Now both Herman and her world are on trial. As Clinton’s nominee to head the Department of Labor, the once obscure 49-year-old White House aide, former business consultant and Democratic activist would become the highest ranking African-American woman in the administration. Herman must first convince a GOP Senate that she didn’t go too far mixing partisan politics and official business–and given the questions about Democratic fund raising, she is a very tempting target. Is Alexis Herman the superachieving civil-rights pioneer the White House says she is, or is Herman–as her critics suggest–a Clintonite who shamelessly traded access for political and personal favors?
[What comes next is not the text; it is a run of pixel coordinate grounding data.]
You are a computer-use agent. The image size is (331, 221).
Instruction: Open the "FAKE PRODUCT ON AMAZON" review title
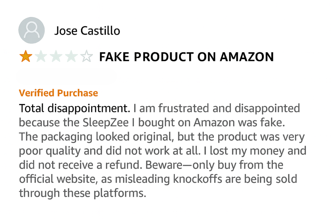(x=186, y=57)
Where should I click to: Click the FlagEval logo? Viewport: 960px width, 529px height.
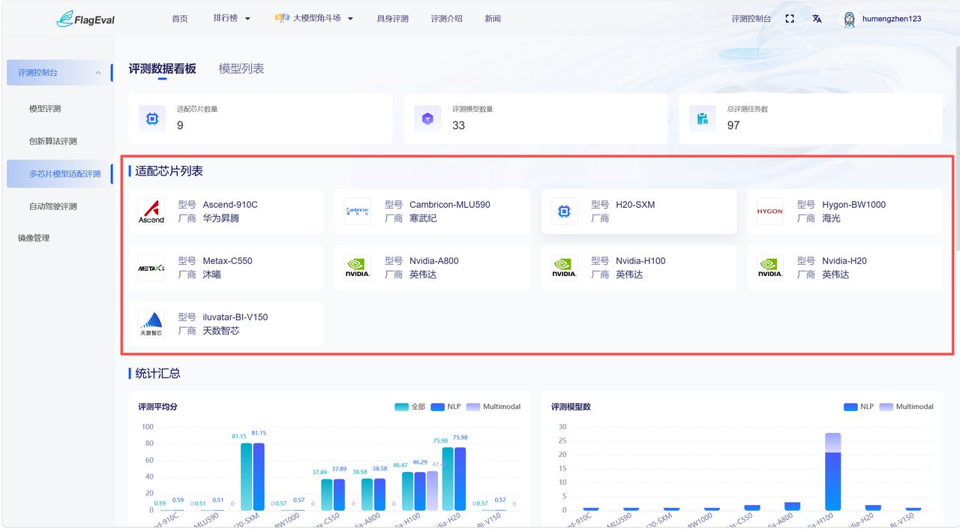coord(86,19)
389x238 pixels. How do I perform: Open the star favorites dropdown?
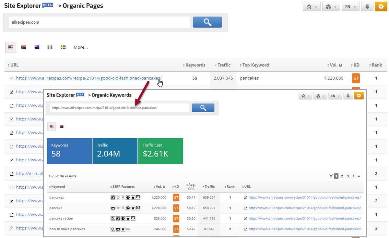click(312, 7)
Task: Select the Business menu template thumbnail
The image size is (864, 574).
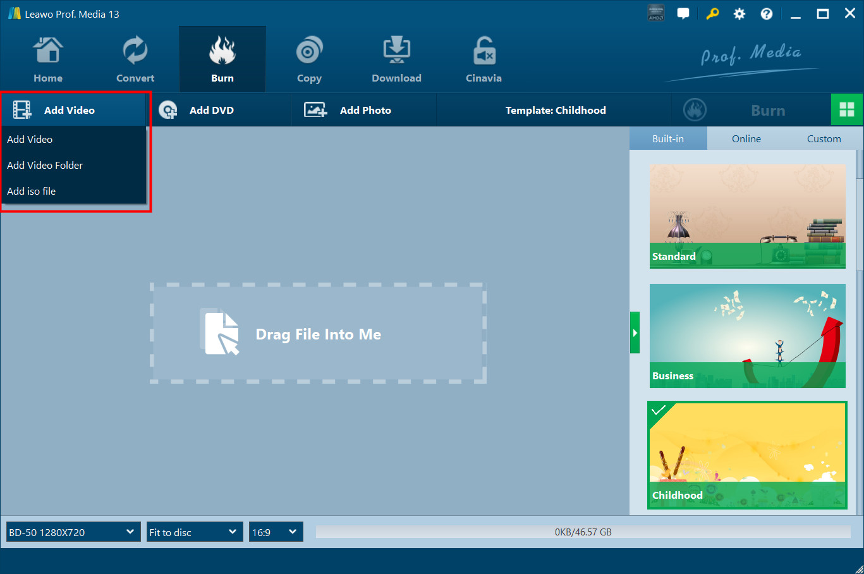Action: (747, 336)
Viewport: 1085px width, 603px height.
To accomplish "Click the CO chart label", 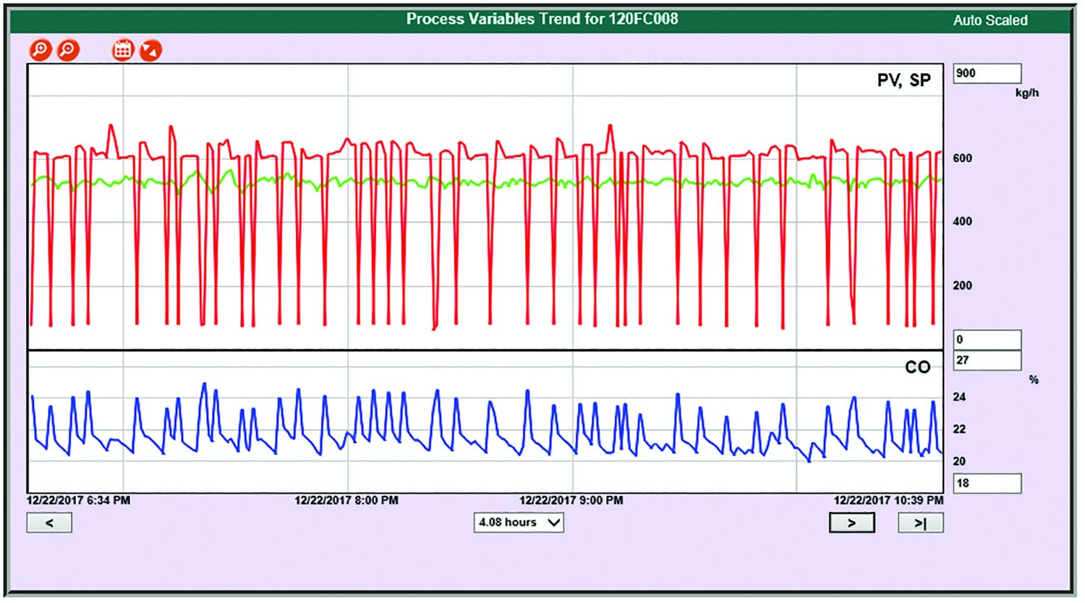I will 917,368.
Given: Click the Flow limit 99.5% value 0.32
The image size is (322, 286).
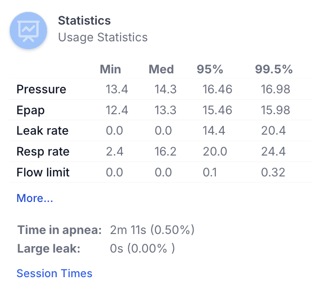Looking at the screenshot, I should tap(273, 173).
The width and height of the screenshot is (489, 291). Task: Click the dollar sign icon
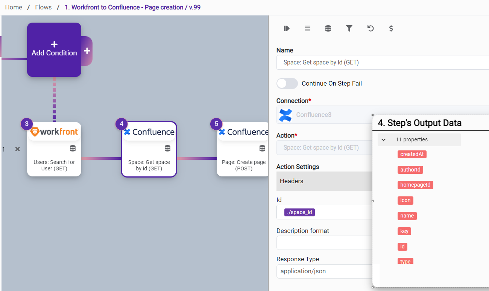pyautogui.click(x=391, y=28)
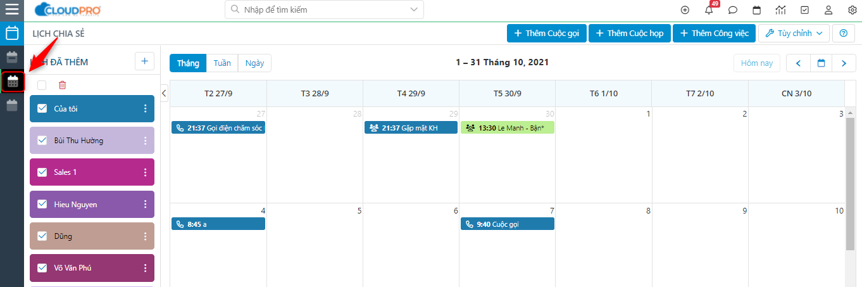
Task: Click the help question mark button
Action: tap(843, 33)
Her rise is undeniably dramatic. The daughter of a Mobile, Ala., teacher and a politically active father who was the first black wardsman elected in the state since Reconstruction, Herman attended segregated parochial schools. A deeply religious child, she absorbed the social teachings of the Roman Catholic Church. After earning a degree in sociology from Xavier University in New Orleans, she compiled an impressive do-good rEsumE: Catholic Services social worker and board member of the National Council of Negro Women. At the age of 29 she was a top official in Jimmy Carter’s Labor Department. Herman is a label-defying Democrat: she worked closely with Jesse Jackson in the 1980s, yet during the pro-business Clinton 1990s she maintained such close ties to corporate interests that organized labor was in- itially reluctant to support her nomination.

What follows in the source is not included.